EXTRACT TO READ:
---

Another look at some of the options around the Briggs' Slab & Chockstone Chimney

Head for the Upper Saddle after gaining the Central Rib's Bench

Overview of the lower half of the Central Rib

Scramble anywhere that's safe. We like to take a higher route on our way to the Upper Saddle. That keeps us above the drainage where rocks tend to roll.

Another overview of the bench area

Ditto above

View of Central Rib from the Upper Western Rib

Main drainage

Climbers have taken slides to their death due to the tricky snow conditions. On this day, pictured above, we ended up taking a line on the western aspect of the Central Rib. We climbed near the middle of the left side of the photo. It was a little sketchy but safer than the drainage.

Snow can remain in this area throughout July but there will also be plenty of dry rock. Again, many many accidents — some minor some not — have taken place between the saddles due to unstable snow and loose rocks. Exercise great care.

---

RECORD EXCERPTS:
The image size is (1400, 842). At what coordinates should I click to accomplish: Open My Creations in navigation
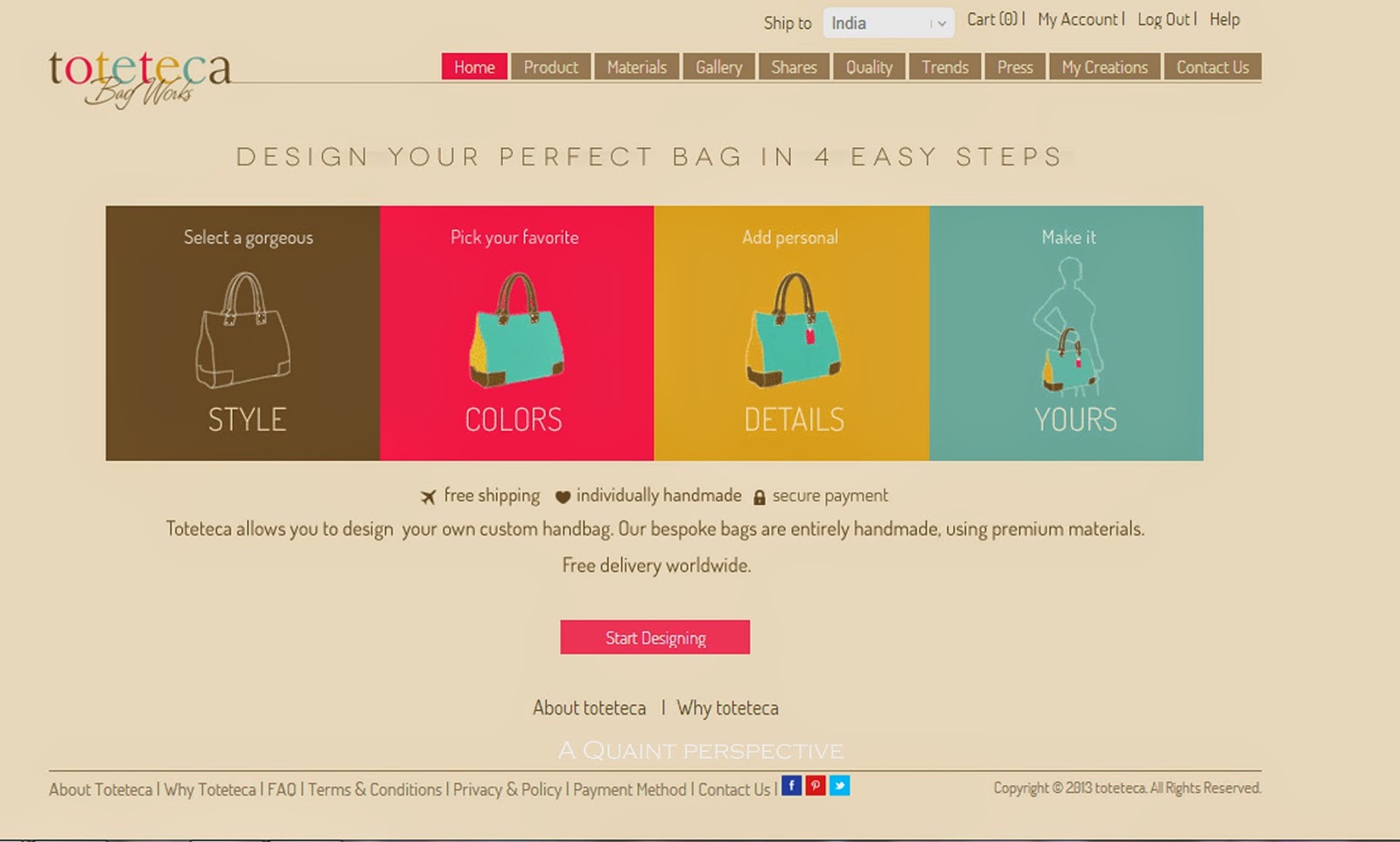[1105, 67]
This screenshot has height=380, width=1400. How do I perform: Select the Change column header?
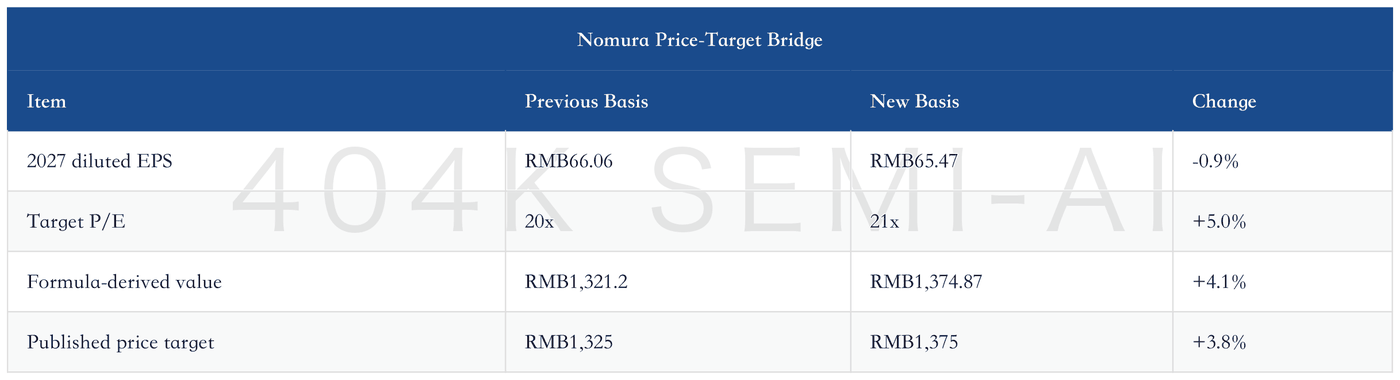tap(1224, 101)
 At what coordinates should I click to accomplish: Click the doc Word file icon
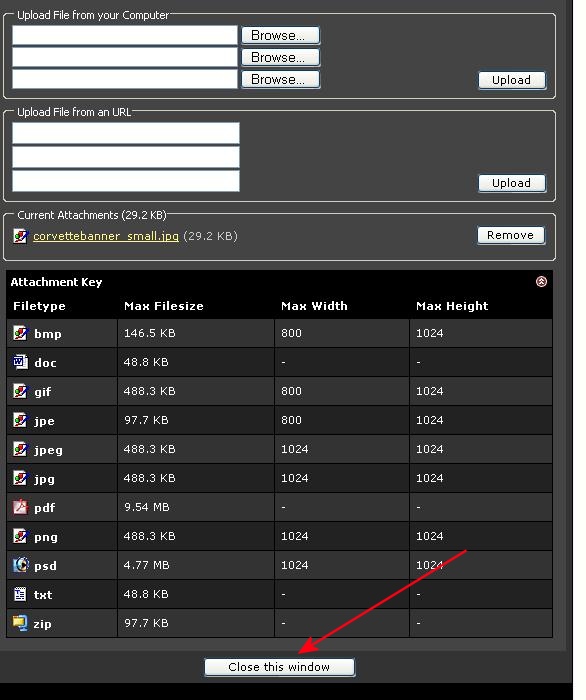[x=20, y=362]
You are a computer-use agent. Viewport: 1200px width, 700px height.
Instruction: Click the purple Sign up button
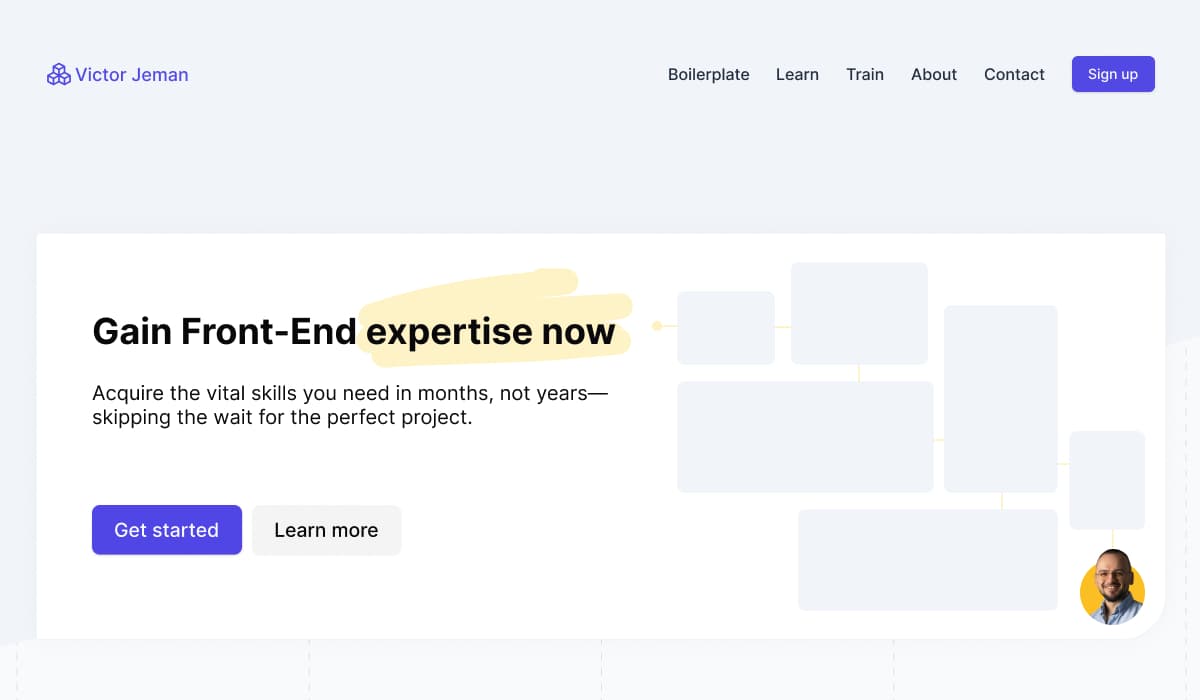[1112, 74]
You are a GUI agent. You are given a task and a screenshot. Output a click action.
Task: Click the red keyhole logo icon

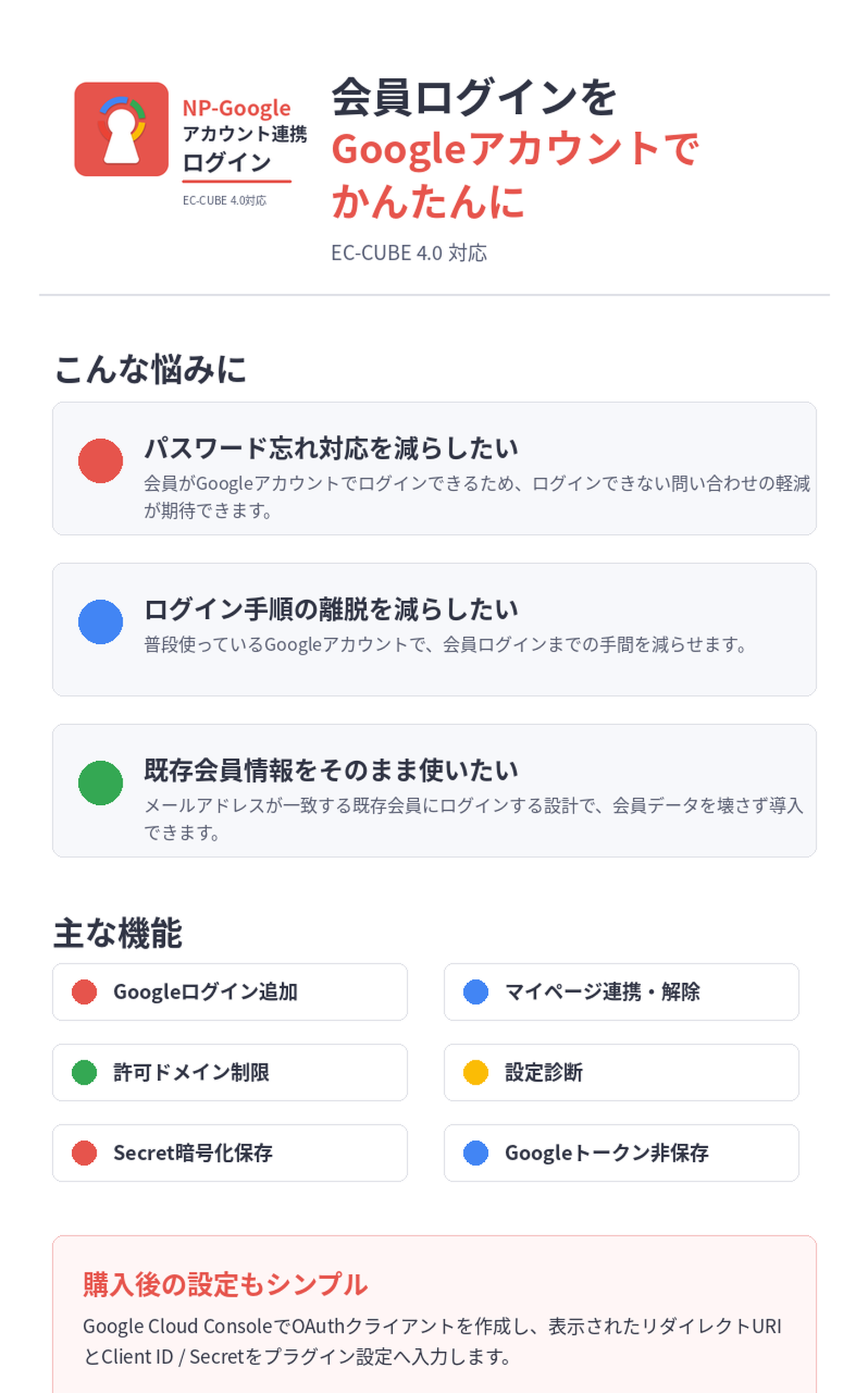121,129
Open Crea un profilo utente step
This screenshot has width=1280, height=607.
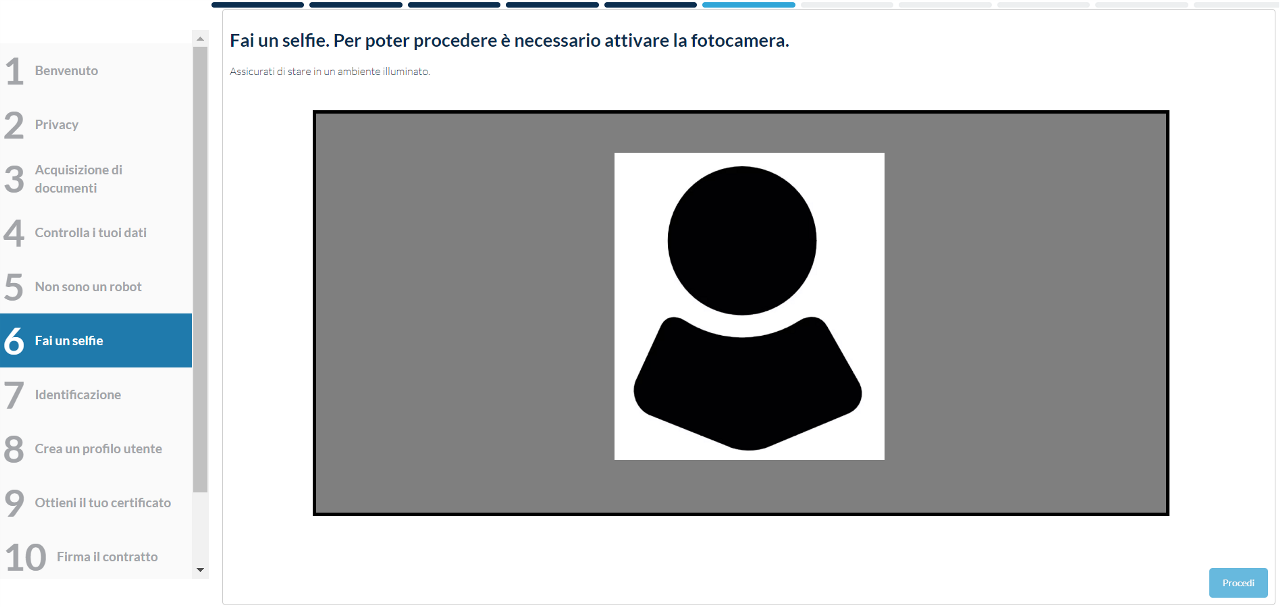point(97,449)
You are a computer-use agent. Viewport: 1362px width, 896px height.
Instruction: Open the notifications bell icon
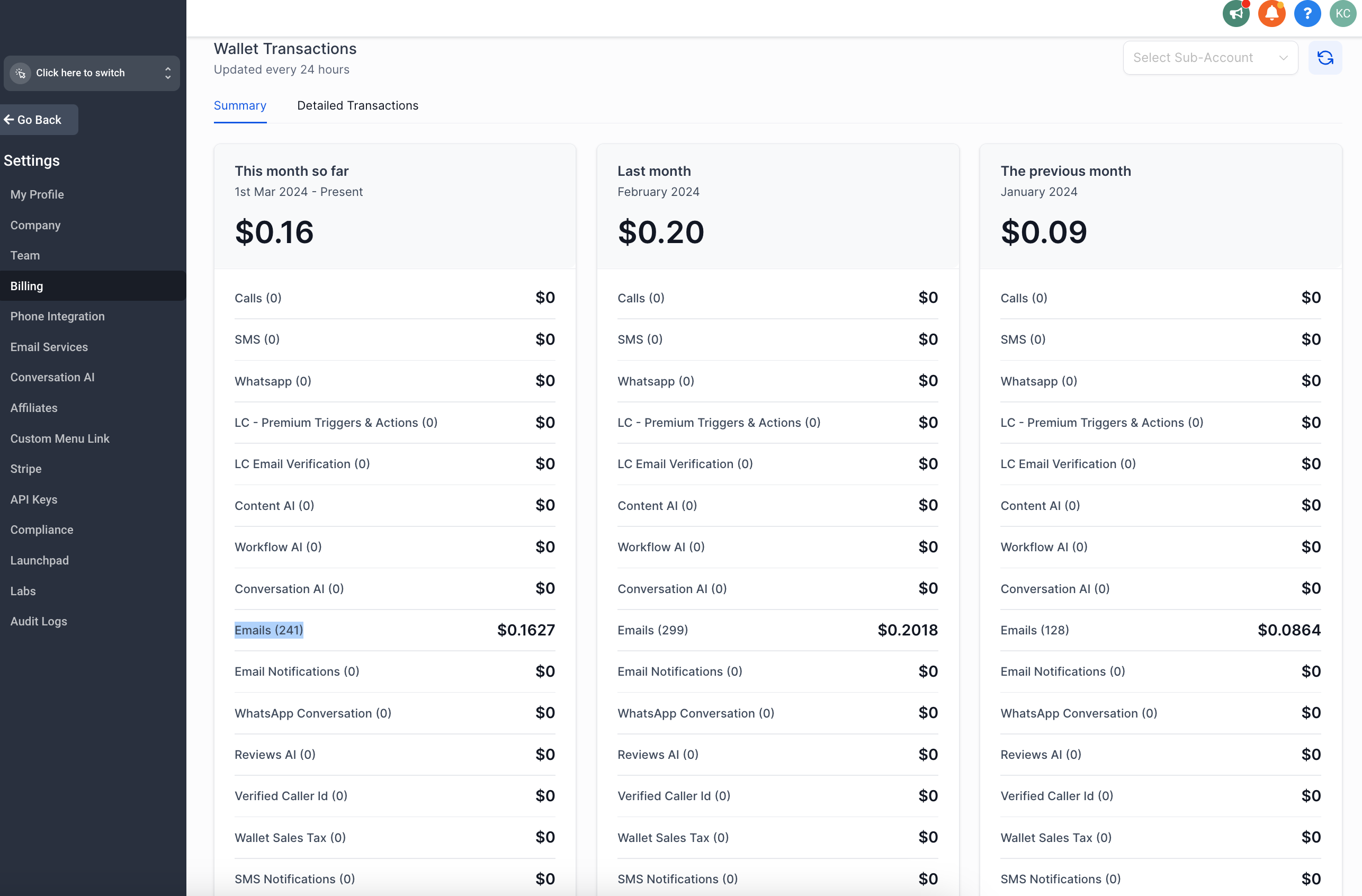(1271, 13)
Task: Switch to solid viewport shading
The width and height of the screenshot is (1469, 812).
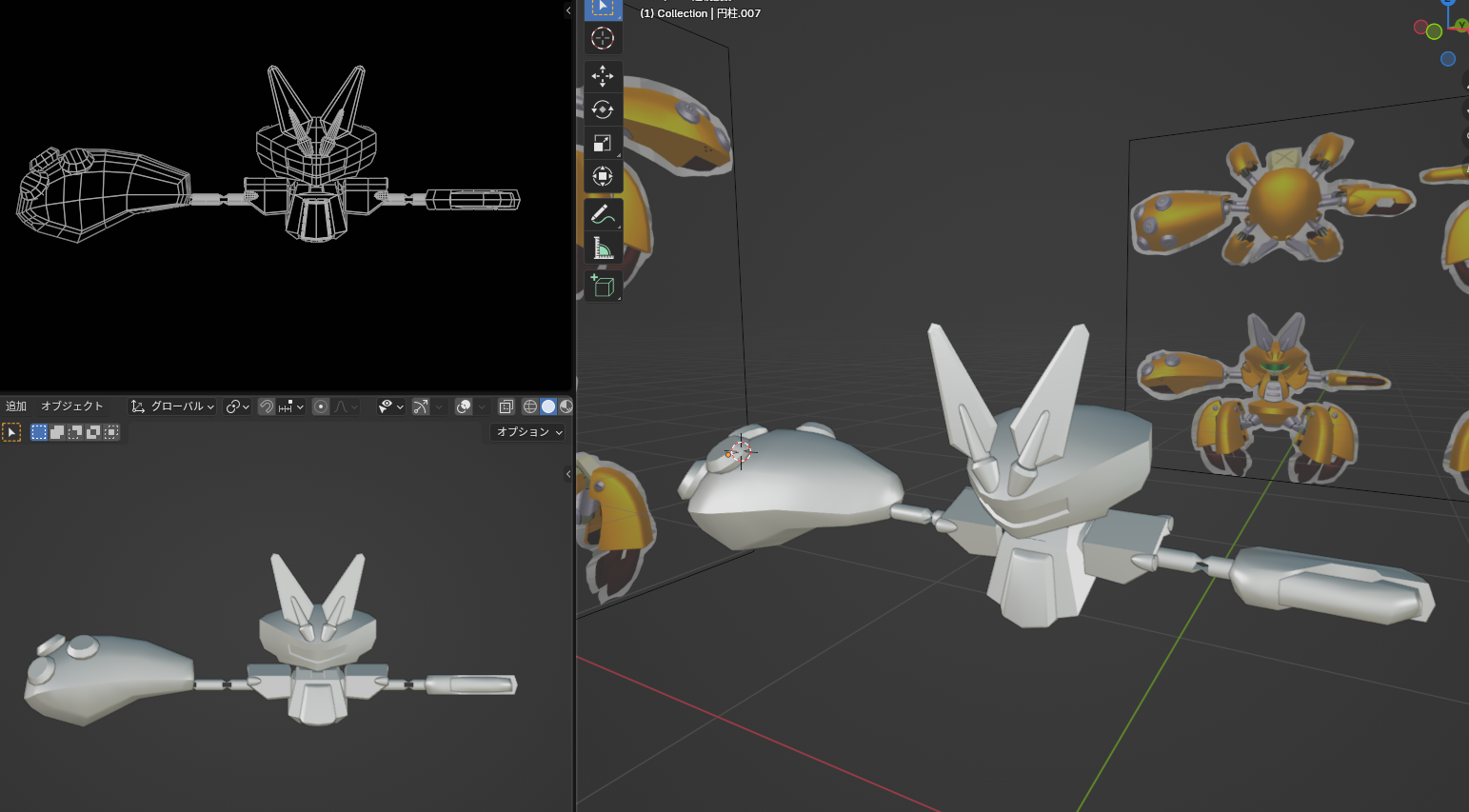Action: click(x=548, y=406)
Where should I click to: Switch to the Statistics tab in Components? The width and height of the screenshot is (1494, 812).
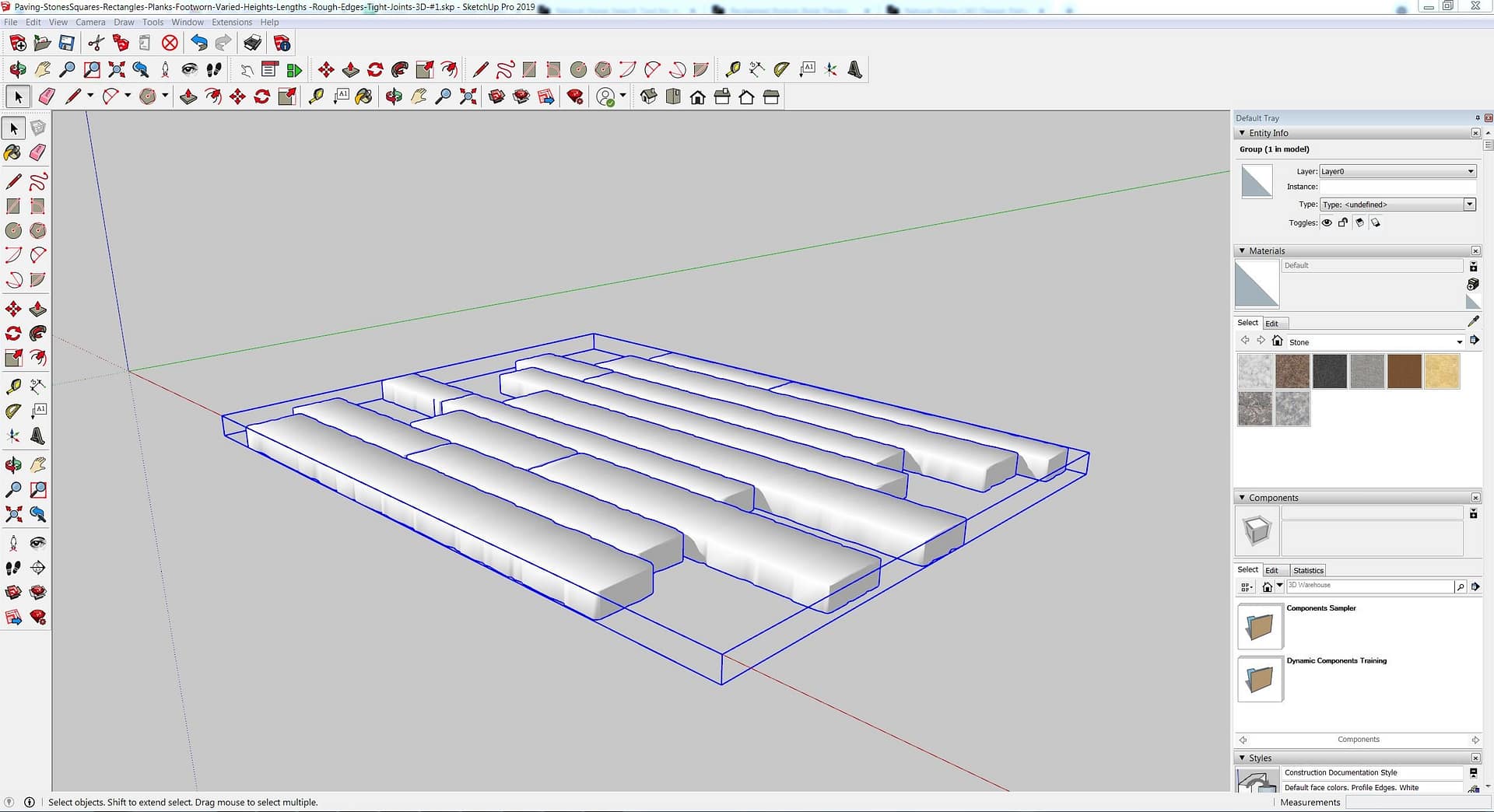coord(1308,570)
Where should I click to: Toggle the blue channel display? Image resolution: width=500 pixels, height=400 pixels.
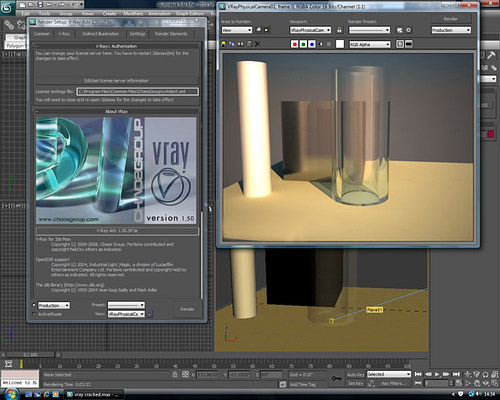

---

PROMPT 1: List every terrain feature that the Central Rib route description names with a capitalized proper name.
PROMPT 2: Proceed with the Central Rib route description, picking up right after its final sentence.
The data is not needed for anything here.

RIGHT ANSWER 1:
- Briggs' Slab
- Chockstone Chimney
- Upper Saddle
- Central Rib
- Central Rib's Bench
- Upper Western Rib

RIGHT ANSWER 2:
Upper Western Rib Variation - Stay out of the drainage due to rockfall hazards.

Another overview - looking SSE

After ascending the Upper Western Rib, make your way back toward the Central Rib as soon as you can safely do so. Sometimes there is a well worn path that heads east (snow & people move rocks around every year). Be careful not to kick loose rocks down the mountain.

If you don't want to take the Upper Western Rib variation, you can take the Black Rock Chimney variation as you leave the Central Rib's Bench. That BRC variation is shown below. Keep in mind that this area does completely dry out as the summer rolls along. Both variations are popular. Of course, there are other variations but they are less common or less safe.

The Central Rib's Black Rock Chimney variation.

The Black Rock Chimney is our preferred route but the Upper Western Rib sees a lot of action. The Upper Western Rib is a natural line to follow whereas the Black Rock Chimney isn't an obvious line. The Upper Western Rib has climbers crossing scree which is often unstable.

Climbers on the BRC's steppy ramp

A short chimney is below the steppy ramp and the longer main chimney is above the steppy ramp. This is very easy climbing when dry.

BRC - looking SW

This is the main chimney above the steppy ramp. Watch out for a few loose rocks. Again, very easy climbing.The chimney is on the western aspect on the Central Rib and just below the crest line.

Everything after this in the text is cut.